So three types of accessing methods in Ceph can be explained:

  • RADOSGW (RADOS Rest Gateway, or Ceph object gateway) (src/rgw): it provides a RESTful gateway to Ceph Storage Clusters. it supports two interfaces: Amazon S3 API compatible, or OpenStack Swift API compatible. Clients send a RESTful request (e.g. GET /path/to/object) and RADOSGW will return results will be file objects.
  • RBD (RADOS Block Device) (src/rbd_fuse, src/librbd?): it provides a Ceph storage cluster as a block device, so that clients can access the cluster as they access to a /dev/sda* device.
  • CephFS (src/libcephfs.cc?): Similarly to the existing file systems, clients can access the cluster through POSIX interface, like they access local file systems (e.g. using open()).

→ **Task list**:
A: Answer these questions from the text on Ceph access methods:
(i) Which two API interfaces does RADOSGW support?
(ii) What kind of device do RBD clients access the cluster like?
(iii) Through what interface do CephFS clients access the cluster?
B: Write the next part of the text on Ceph access methods, starting after the CephFS bullet.

→ **Material shown**:
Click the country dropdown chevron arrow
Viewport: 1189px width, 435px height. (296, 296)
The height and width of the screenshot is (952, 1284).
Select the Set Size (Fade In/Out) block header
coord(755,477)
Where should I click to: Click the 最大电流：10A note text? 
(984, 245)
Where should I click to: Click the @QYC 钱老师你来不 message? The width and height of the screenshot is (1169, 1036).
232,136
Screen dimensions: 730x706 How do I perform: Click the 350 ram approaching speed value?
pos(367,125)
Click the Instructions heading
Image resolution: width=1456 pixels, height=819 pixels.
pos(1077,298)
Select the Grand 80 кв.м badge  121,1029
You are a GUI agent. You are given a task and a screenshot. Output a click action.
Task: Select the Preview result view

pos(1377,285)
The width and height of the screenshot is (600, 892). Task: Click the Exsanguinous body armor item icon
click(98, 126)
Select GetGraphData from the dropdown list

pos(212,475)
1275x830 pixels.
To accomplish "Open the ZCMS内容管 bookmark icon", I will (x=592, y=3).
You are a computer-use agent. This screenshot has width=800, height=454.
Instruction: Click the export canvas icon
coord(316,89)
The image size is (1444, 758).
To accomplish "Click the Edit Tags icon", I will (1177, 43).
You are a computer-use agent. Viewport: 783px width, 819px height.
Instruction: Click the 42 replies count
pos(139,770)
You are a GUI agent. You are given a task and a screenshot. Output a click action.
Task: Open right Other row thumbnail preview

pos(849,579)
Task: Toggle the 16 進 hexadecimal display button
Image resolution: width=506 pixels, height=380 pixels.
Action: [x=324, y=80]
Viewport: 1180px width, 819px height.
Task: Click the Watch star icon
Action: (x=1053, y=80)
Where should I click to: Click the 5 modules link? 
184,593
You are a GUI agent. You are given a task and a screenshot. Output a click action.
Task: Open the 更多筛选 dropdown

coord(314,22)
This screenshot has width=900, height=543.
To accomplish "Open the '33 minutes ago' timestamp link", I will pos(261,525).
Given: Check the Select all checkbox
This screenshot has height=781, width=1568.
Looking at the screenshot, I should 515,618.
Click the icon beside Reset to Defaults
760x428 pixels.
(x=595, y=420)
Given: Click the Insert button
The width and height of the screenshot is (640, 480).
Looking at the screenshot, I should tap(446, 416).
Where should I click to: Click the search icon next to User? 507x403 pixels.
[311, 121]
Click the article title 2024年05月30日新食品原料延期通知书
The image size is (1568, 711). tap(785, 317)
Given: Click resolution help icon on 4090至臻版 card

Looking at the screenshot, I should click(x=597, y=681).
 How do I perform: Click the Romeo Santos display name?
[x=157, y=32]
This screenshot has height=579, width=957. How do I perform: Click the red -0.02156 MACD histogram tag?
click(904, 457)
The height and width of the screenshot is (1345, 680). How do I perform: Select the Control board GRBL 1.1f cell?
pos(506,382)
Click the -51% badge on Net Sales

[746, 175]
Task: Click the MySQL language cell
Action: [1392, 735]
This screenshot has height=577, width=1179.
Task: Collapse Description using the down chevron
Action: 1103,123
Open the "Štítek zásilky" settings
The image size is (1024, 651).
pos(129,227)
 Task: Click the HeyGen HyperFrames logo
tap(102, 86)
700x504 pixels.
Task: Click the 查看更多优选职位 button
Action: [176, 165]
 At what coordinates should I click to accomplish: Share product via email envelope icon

→ **Responses**:
A:
(i) An Amazon S3 compatible API and an OpenStack Swift compatible API.
(ii) A /dev/sda* device.
(iii) The POSIX interface.

B:
  • libRADOS (src/librados)

2. Ceph Storage Cluster Architecture #

The nodes are managed by two types of daemons: (1) Ceph Object Storage Daemons (ceph-osd), (2) Ceph Monitors (ceph-mon), and (3) Ceph Managers (ceph-mgr).

Ceph Object Storage Daemons (OSDs) (

/src/osd) #

OSDs are reponsible for storing objects on a local file system on behalf of Ceph clients. Also, Ceph OSDs use the CPU, memory, and networking of Ceph cluster nodes for data replication, erasure coding, recovery, monitoring and reporting functions 3.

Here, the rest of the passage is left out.